Rewrite the listing below, changing "Screen dimensions" to "Screen size" wherever it occurs and leaving everything else unchanged.

— begin Data records —

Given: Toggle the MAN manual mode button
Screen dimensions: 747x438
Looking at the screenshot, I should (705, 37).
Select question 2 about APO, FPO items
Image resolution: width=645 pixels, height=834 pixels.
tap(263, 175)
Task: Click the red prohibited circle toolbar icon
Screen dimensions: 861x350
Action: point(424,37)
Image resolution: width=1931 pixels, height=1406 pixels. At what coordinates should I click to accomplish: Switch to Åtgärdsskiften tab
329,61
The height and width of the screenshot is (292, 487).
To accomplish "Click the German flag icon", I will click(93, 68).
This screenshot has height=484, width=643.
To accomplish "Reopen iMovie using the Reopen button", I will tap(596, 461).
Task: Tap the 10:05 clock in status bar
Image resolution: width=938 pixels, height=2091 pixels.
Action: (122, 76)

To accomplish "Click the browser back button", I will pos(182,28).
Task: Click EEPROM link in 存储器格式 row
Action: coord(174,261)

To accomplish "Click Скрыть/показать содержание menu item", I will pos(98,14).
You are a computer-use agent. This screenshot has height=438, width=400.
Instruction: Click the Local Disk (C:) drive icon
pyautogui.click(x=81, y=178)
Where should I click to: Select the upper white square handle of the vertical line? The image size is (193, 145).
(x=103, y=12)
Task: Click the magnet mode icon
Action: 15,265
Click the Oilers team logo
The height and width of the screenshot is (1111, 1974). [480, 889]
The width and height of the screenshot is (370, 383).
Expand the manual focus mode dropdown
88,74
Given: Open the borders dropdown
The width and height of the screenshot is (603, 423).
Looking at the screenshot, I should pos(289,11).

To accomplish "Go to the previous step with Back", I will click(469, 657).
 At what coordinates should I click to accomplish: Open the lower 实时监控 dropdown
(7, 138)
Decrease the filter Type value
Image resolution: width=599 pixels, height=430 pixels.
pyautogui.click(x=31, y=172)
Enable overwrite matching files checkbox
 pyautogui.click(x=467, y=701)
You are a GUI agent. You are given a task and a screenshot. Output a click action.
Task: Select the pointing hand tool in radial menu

— end Data records —

▸ Solution
Given: Toggle the MAN manual mode button
Screen size: 747x438
Looking at the screenshot, I should (705, 37).
Select question 2 about APO, FPO items
Image resolution: width=645 pixels, height=834 pixels.
tap(263, 175)
Task: Click the red prohibited circle toolbar icon
Screen size: 861x350
Action: point(424,37)
Image resolution: width=1931 pixels, height=1406 pixels. At what coordinates should I click to accomplish: Switch to Åtgärdsskiften tab
329,61
The height and width of the screenshot is (292, 487).
To accomplish "Click the German flag icon", I will click(93, 68).
This screenshot has height=484, width=643.
To accomplish "Reopen iMovie using the Reopen button", I will tap(596, 461).
Task: Tap the 10:05 clock in status bar
Image resolution: width=938 pixels, height=2091 pixels.
Action: (122, 76)

To accomplish "Click the browser back button", I will pos(182,28).
Task: Click EEPROM link in 存储器格式 row
Action: coord(174,261)

To accomplish "Click Скрыть/показать содержание menu item", I will pos(98,14).
You are a computer-use agent. This screenshot has height=438, width=400.
Instruction: Click the Local Disk (C:) drive icon
pyautogui.click(x=81, y=178)
Where should I click to: Select the upper white square handle of the vertical line? The image size is (193, 145).
(x=103, y=12)
Task: Click the magnet mode icon
Action: 15,265
Click the Oilers team logo
The height and width of the screenshot is (1111, 1974). [480, 889]
The width and height of the screenshot is (370, 383).
Expand the manual focus mode dropdown
88,74
Given: Open the borders dropdown
The width and height of the screenshot is (603, 423).
Looking at the screenshot, I should pos(289,11).

To accomplish "Go to the previous step with Back", I will click(469, 657).
 At what coordinates should I click to accomplish: Open the lower 实时监控 dropdown
(7, 138)
Decrease the filter Type value
Image resolution: width=599 pixels, height=430 pixels.
pyautogui.click(x=31, y=172)
Enable overwrite matching files checkbox
 pyautogui.click(x=467, y=701)
You are a GUI agent. You are given a task and a screenshot. Output a click action.
Task: Select the pointing hand tool in radial menu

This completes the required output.